Kristin Fogarty-Yi: The 37-year-old Edgewater Beach resident has been cycling year-round in Chicago for 10 years.
Curt Preissner: The West Loop resident, 43, has been cycling in the winter for 10 years.
Yasmeen Schuller: President of The Chainlink, an online cycling community, she has been winter cycling in the city for five years.

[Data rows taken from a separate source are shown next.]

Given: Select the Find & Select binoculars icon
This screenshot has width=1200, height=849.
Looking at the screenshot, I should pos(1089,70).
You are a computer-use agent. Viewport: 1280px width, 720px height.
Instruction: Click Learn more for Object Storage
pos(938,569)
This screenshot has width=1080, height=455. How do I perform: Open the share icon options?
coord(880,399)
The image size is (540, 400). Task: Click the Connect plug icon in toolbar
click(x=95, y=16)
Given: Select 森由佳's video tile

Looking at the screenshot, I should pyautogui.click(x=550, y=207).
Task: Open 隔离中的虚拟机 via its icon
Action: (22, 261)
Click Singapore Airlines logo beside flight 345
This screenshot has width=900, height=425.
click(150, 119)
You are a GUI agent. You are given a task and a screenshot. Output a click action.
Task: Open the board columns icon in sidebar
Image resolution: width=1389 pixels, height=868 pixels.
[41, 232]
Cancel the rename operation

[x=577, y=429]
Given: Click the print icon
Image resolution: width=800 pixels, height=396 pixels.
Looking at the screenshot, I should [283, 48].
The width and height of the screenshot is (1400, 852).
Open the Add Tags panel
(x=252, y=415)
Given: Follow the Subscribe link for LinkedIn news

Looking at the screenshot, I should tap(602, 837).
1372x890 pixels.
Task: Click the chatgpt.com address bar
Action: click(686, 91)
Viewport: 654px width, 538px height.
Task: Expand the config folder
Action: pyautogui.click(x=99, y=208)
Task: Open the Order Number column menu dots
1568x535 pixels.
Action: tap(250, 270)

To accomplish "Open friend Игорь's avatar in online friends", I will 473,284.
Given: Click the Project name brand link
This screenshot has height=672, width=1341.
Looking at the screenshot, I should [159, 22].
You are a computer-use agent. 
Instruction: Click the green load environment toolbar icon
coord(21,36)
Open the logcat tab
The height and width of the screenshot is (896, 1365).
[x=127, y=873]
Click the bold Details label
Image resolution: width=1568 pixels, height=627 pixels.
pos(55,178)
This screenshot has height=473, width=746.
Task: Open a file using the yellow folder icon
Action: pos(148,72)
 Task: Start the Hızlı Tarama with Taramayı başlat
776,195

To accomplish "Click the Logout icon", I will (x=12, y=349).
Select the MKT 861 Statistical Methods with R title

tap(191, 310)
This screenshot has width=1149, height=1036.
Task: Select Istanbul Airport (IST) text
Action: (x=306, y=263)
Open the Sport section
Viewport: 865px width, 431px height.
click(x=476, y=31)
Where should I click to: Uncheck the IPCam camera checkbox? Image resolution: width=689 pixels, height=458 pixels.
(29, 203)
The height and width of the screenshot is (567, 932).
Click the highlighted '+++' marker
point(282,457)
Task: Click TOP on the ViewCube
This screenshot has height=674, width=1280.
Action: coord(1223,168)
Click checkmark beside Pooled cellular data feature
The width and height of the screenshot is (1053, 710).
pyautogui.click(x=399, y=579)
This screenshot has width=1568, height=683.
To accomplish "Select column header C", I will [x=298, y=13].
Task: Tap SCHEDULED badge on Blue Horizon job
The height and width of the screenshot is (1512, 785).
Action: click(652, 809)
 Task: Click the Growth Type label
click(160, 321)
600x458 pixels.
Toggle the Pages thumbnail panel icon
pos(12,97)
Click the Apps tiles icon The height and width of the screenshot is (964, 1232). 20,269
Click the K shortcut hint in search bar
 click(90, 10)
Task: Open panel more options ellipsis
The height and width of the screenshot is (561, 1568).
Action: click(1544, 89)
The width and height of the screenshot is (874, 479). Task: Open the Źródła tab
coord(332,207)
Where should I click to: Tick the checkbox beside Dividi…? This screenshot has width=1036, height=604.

For more on how to pedal year-round, check out Bike Winter ( bikewinter.org), an all-volunteer project that began in Chicago in 1999.
What to wear
Schuller: “Merino wool is great for winter biking because it absorbs moisture, keeping your skin dry while you ride and dries quickly, which is important for the ride home. Cotton can get sweaty and doesn’t dry out fast.” Glowacz: “... Add T-shirts, light sweaters, long underwear and tights. ... When it’s very cold, many bikers don’t need much insulation on torsos and legs but need more on ears (using headbands, hoods, face masks), hands (using mittens), and feet (using multiple socks, rubber boots) where blood flows less.”
Bicycle prep, maintenance
Fogarty-Yi: “I try to wash the salt off my bike ... I keep the chain lubed and replace the brake pads if needed because the sand and salt really wear down the pads and rust out the moving parts ...” Schuller: “If you are concerned about slippery roads, you may want to invest in studded tires. Some cyclists love studded tires to keep upright when riding in icy and slippery conditions.” Preissner: “Use lights at all times, flashing white in front and flashing red in back—brighter is better. Riding with lights is a very good practice [any time] of the year, but it becomes more important in the winter with fewer, shorter daylight hours and precipitation.”